What the task asks
Every entry in this listing should be written out exactly.

Records shown

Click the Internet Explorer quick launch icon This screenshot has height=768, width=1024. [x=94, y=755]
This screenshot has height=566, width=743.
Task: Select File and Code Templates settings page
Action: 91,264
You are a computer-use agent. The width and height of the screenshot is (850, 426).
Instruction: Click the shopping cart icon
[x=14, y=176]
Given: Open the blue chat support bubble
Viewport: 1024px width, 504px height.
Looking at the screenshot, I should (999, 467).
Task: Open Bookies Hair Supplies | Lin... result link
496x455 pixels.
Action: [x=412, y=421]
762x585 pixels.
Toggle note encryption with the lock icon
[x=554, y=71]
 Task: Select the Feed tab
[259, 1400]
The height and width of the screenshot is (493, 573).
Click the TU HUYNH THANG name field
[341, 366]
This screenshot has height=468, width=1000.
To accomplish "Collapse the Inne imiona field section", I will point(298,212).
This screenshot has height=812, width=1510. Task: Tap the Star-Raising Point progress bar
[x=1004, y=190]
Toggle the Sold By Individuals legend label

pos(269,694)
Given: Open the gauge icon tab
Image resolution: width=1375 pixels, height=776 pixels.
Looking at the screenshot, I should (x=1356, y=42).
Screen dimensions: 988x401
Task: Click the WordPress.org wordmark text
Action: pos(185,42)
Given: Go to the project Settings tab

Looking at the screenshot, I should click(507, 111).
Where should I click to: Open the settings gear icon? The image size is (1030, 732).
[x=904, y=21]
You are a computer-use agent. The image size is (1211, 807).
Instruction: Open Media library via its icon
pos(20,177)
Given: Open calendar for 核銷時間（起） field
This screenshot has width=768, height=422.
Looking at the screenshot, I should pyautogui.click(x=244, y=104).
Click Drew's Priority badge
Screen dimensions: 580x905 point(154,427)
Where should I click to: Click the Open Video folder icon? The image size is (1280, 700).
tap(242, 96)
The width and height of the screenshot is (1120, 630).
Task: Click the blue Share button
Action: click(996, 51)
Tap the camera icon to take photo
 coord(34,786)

Solution for this task
Click the Internet Explorer quick launch icon This screenshot has height=768, width=1024. [x=94, y=755]
This screenshot has height=566, width=743.
Task: Select File and Code Templates settings page
Action: 91,264
You are a computer-use agent. The width and height of the screenshot is (850, 426).
Instruction: Click the shopping cart icon
[x=14, y=176]
Given: Open the blue chat support bubble
Viewport: 1024px width, 504px height.
Looking at the screenshot, I should (999, 467).
Task: Open Bookies Hair Supplies | Lin... result link
496x455 pixels.
Action: [x=412, y=421]
762x585 pixels.
Toggle note encryption with the lock icon
[x=554, y=71]
 Task: Select the Feed tab
[259, 1400]
The height and width of the screenshot is (493, 573).
Click the TU HUYNH THANG name field
[341, 366]
This screenshot has height=468, width=1000.
To accomplish "Collapse the Inne imiona field section", I will point(298,212).
This screenshot has height=812, width=1510. Task: Tap the Star-Raising Point progress bar
[x=1004, y=190]
Toggle the Sold By Individuals legend label

pos(269,694)
Given: Open the gauge icon tab
Image resolution: width=1375 pixels, height=776 pixels.
Looking at the screenshot, I should (x=1356, y=42).
Screen dimensions: 988x401
Task: Click the WordPress.org wordmark text
Action: pos(185,42)
Given: Go to the project Settings tab

Looking at the screenshot, I should click(507, 111).
Where should I click to: Open the settings gear icon? The image size is (1030, 732).
[x=904, y=21]
You are a computer-use agent. The image size is (1211, 807).
Instruction: Open Media library via its icon
pos(20,177)
Given: Open calendar for 核銷時間（起） field
This screenshot has width=768, height=422.
Looking at the screenshot, I should pyautogui.click(x=244, y=104).
Click Drew's Priority badge
Screen dimensions: 580x905 point(154,427)
Where should I click to: Click the Open Video folder icon? The image size is (1280, 700).
tap(242, 96)
The width and height of the screenshot is (1120, 630).
Task: Click the blue Share button
Action: click(996, 51)
Tap the camera icon to take photo
 coord(34,786)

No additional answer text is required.